## Task set
1. Extract the passage of the Infrastructure as Code piece from "This is called" up to and including "and doesn’t exist.", copying it word for word.
2. Continue the Infrastructure as Code piece, starting after its final sentence.

After 47 years of mass-producing bugs across every infrastructure paradigm known to humanity, I’ve watched the industry collectively lose its mind over “Infrastructure as Code.” Let me tell you why your fancy Terraform files are just job security for people who can’t remember server IPs.

The Problem with Infrastructure as Code

You know what Infrastructure as Code really is? It’s a YAML file that tells a computer to do what you could do in 30 seconds with SSH. But instead of 30 seconds, you spend 3 hours debugging state file locks.

Approach Time to Deploy Time to Debug Joy Level
SSH + vi 30 seconds What’s debugging? Maximum
Terraform 3 hours 3 days Negative
Ansible 2 hours 2 days + existential crisis Also negative
Pulumi 4 hours You’re writing TypeScript for infra, think about that Rock bottom

My Preferred Approach: The SSH Warrior

Real engineers don’t need version control for their servers. Here’s my battle-tested workflow:

# Step 1: SSH into production
ssh root@prod-server-probably

# Step 2: Install whatever you need
apt-get install nginx mysql php random-package-i-saw-on-reddit

# Step 3: Configure by hand
vi /etc/nginx/nginx.conf
# Add some configs you found on Stack Overflow from 2014

# Step 4: Restart and pray
systemctl restart nginx

# Step 5: Document your changes
echo "fixed stuff" >> ~/changes.txt

This is called “Artisanal Infrastructure.” Each server is a unique snowflake, lovingly crafted by hand. It’s like bespoke furniture, except it crashes at 3 AM and only you know why.

Why Terraform is a Trap

Terraform wants you to “declare your desired state.” But life isn’t about desired states. Life is about terraform apply timing out and leaving your infrastructure in a quantum superposition where the load balancer both exists and doesn’t exist.

# What you write
resource "aws_instance" "web" {
  ami           = "ami-something"
  instance_type = "t2.micro"
}

# What actually happens
# Error: timeout waiting for state to become 'running'
# Error: resource already exists
# Error: resource doesn't exist
# Error: yes

As XKCD 1629 perfectly illustrates, our tools always find a way to multiply the work.

## Excerpted records
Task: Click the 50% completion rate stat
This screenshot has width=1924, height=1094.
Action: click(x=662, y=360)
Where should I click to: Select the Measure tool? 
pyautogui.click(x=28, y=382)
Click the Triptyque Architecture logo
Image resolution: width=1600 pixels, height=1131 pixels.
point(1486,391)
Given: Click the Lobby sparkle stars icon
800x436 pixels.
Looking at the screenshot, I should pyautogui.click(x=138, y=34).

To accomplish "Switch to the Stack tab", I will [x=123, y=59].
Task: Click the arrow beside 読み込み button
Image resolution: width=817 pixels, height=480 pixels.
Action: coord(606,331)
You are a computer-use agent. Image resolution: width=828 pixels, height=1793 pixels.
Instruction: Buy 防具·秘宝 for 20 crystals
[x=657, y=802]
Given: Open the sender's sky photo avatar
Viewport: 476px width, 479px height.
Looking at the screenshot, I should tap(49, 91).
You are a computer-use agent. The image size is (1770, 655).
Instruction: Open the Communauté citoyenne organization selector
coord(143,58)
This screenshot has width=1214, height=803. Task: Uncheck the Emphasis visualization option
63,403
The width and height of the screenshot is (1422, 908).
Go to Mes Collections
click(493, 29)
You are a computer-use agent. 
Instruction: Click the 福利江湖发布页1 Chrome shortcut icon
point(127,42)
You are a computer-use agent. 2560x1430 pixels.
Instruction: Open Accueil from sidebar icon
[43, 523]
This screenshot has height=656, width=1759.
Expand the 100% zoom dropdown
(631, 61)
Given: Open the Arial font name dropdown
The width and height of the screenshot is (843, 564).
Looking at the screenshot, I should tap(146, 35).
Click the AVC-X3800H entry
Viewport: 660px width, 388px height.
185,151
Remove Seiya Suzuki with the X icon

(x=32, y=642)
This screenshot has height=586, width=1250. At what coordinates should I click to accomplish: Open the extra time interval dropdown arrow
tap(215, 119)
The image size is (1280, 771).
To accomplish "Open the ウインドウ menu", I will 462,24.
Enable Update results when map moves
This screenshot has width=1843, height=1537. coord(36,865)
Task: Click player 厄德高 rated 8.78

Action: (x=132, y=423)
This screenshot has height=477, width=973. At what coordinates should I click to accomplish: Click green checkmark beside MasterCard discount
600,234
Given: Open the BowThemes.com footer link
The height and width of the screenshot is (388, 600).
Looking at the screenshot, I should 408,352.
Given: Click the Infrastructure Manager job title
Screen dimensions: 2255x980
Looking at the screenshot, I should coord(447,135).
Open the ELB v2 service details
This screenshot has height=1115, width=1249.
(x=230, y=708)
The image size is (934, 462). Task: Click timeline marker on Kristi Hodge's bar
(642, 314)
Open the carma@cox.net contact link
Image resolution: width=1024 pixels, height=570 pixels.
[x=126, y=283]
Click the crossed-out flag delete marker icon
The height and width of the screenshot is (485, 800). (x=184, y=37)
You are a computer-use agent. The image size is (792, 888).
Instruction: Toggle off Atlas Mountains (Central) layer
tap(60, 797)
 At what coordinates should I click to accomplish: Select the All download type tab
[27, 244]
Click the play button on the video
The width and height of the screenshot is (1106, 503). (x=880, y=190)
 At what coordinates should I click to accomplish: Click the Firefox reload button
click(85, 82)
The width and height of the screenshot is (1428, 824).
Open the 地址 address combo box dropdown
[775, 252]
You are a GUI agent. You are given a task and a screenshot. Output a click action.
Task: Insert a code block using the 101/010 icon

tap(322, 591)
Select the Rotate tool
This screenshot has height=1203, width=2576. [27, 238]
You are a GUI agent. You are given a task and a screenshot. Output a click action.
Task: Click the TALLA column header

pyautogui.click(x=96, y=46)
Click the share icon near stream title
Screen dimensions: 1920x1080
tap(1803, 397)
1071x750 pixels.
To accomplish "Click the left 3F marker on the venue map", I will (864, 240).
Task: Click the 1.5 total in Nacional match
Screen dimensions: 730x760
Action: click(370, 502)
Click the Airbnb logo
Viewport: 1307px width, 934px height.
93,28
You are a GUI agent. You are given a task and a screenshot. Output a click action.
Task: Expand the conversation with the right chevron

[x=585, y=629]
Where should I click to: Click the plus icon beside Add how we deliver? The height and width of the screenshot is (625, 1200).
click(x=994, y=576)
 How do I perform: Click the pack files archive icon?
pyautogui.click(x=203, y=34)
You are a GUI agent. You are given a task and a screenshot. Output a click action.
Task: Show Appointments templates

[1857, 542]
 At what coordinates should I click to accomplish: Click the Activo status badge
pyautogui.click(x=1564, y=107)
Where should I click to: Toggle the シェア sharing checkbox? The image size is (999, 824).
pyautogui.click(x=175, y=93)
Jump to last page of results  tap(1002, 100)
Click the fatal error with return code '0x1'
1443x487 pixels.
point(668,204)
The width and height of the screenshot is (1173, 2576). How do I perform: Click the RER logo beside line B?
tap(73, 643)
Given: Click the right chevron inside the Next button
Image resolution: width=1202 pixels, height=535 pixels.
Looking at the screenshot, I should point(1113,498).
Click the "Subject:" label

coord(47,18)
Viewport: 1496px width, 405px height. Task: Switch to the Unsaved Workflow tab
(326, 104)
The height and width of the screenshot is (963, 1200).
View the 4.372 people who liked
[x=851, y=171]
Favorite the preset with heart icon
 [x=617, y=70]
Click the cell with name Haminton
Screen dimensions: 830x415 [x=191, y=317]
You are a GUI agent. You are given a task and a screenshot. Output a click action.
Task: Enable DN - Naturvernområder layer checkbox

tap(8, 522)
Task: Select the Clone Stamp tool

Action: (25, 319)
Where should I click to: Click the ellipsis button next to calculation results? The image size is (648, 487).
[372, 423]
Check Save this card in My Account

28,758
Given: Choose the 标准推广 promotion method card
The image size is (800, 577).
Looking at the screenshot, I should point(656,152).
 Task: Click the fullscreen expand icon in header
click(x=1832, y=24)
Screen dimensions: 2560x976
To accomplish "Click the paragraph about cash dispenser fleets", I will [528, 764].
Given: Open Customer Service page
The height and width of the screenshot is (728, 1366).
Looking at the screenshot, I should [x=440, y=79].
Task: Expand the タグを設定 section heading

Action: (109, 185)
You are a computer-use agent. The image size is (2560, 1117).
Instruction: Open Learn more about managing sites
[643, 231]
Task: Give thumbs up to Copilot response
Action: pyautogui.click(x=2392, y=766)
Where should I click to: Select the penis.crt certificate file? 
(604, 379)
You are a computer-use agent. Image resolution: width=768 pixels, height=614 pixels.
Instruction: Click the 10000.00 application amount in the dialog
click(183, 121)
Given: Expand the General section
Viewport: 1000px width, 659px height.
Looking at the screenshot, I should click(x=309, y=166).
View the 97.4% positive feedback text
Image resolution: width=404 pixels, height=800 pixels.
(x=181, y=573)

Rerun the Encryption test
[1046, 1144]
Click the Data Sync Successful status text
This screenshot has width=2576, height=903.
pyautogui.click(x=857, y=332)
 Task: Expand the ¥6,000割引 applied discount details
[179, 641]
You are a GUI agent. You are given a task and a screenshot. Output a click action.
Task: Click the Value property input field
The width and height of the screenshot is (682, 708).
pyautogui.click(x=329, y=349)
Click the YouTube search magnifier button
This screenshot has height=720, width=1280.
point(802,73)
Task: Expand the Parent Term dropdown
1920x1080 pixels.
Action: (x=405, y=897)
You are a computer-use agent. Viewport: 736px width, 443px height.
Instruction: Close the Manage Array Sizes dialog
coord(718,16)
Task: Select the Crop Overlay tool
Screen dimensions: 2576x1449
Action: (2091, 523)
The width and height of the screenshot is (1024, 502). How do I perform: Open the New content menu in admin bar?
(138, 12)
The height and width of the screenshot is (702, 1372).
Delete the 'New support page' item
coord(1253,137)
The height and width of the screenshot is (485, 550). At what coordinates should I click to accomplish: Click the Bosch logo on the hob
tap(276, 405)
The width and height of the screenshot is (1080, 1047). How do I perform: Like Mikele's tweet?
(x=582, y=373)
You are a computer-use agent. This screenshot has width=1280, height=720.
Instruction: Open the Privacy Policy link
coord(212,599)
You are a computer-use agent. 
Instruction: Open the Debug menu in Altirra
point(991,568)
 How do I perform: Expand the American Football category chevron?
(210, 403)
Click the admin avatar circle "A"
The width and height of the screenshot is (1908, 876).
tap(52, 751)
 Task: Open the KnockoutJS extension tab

## Exercise answers
1.
This is called “Artisanal Infrastructure.” Each server is a unique snowflake, lovingly crafted by hand. It’s like bespoke furniture, except it crashes at 3 AM and only you know why.

Why Terraform is a Trap

Terraform wants you to “declare your desired state.” But life isn’t about desired states. Life is about terraform apply timing out and leaving your infrastructure in a quantum superposition where the load balancer both exists and doesn’t exist.

2.
The Ansible Illusion

“But Ansible is agentless!” they cry. You know what else is agentless? SSH. Ansible is just SSH with extra steps and YAML indentation errors.

# Ansible playbook that takes 4 hours to write
- name: Install nginx
  apt:
    name: nginx
    state: present
  become: yes

# What you could have typed
ssh root@server 'apt install nginx -y'

Every time you write become: yes, a sysadmin from the 90s sheds a single tear.

The Real Infrastructure as Code

Here’s my actual infrastructure as code approach, perfected over decades:

#!/bin/bash
# server-setup.sh
# Author: Me
# Last modified: unknown
# Purpose: does stuff

ssh root@server1 'do things'
ssh root@server2 'do other things'
ssh root@server3 'oh this one has a different setup, let me remember...'
# TODO: add server4 when we buy it
# FIXME: server2 password changed, update .ssh/config maybe

I call this “Documentation as Comments in Bash Scripts.”

How to Really Manage Infrastructure

Here’s my proven methodology:

  1. Keep server IPs in a Google Doc - Sheets if you’re fancy
  2. Store passwords in a Slack DM to yourself - End-to-end encrypted!
  3. Document changes in your memory - Most reliable storage
  4. Use descriptive server names like server1, server2, new-server, old-new-server
  5. Run commands directly in production - Staging is just slower production

Handling Disaster Recovery

“What if a server dies?” Excellent question. Here’s the disaster recovery plan:

Step 1: Panic
Step 2: SSH into... wait, that was the one that died
Step 3: Ask the team chat if anyone remembers how it was configured
Step 4: Find a 6-month-old screenshot of htop running on that server
Step 5: Rebuild from vibes and institutional memory
Step 6: Update resume

Wally from Dilbert understands this perfectly. He once told the PHB: “I don’t document my work because job security comes from being indispensable, not from being replaceable.” That man is a genius.

The Only Good IaC

If you absolutely MUST version control your infrastructure, here’s the acceptable approach:

# INFRASTRUCTURE.md

## Production
- 3 servers somewhere in AWS
- They run stuff
- Dave set them up in 2019, he left

## Staging  
- We had one but someone deleted it

## Development
- Use localhost

Last updated: 2 years ago (probably)

This is honest. This is real. This is how infrastructure actually works at most companies.

Conclusion

Infrastructure as Code is a solution looking for a problem. For 47 years, we managed servers with SSH, tribal knowledge, and sheer willpower. The servers ran. Sometimes. When they didn’t, we learned and grew as people.

Stop writing YAML files to describe your servers. Start SSH-ing directly into production like your ancestors did. Remember: every terraform apply you don’t run is a state file corruption you don’t experience.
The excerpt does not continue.